**Texto de origen**:

※ ※ ※

Formato de impresión


¿Hacia dónde va América Latina? 


2017-12-06

Jorge Castañeda, El País

La reciente elección presidencial de Chile, junto con la contienda del 26 de noviembre en Honduras, señala el comienzo de un ciclo electoral que durará todo un año en América Latina. Para finales de 2018, Colombia, México, Brasil, Costa Rica, Paraguay y quizá Venezuela habrán elegido a nuevos líderes. Como sucedió en Chile y Honduras, habrá sorpresas, pero sin duda ciertos temas serán vitales en estos países: la corrupción, la delincuencia y la violencia; una enorme y profunda insatisfacción con la democracia y una creciente frustración con los desempeños económicos mediocres o absolutamente terribles.

Estos problemas pueden llevar a resultados muy variados. En algunos casos —México, Brasil y Colombia—pueden impulsar a candidatos que no son parte de la política tradicional o que son percibidos como tal. En otros, pueden generar un sesgo simple, tradicional o contra el gobierno: quizá en la inesperada segunda vuelta de Chile; en Venezuela —si en realidad se lleva a cabo una elección—, y posiblemente en Colombia —donde un presidente exitoso es muy impopular—. Por último, en un puñado de naciones, la continuidad superará al cambio riesgoso o peligroso, ya que los electores prefieren al malo por conocido que al bueno por conocer.

※ ※ ※

**Material proporcionado**:
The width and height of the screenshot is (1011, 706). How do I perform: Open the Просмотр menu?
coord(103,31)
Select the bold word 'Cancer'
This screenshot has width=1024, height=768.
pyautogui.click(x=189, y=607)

※ ※ ※

**Qué harás**:
[1] Según el texto sobre las elecciones en América Latina, ¿qué países habrán elegido nuevos líderes para finales de 2018?
[2] Copia de nuevo todos los registros y cambia «menu» por «dropdown». No toques nada más.
El texto y los registros no tienen nada que ver entre sí.

**Soluciones por tarea**:
[1] Colombia, México, Brasil, Costa Rica, Paraguay y quizá Venezuela.

[2]
The width and height of the screenshot is (1011, 706). How do I perform: Open the Просмотр dropdown?
coord(103,31)
Select the bold word 'Cancer'
This screenshot has width=1024, height=768.
pyautogui.click(x=189, y=607)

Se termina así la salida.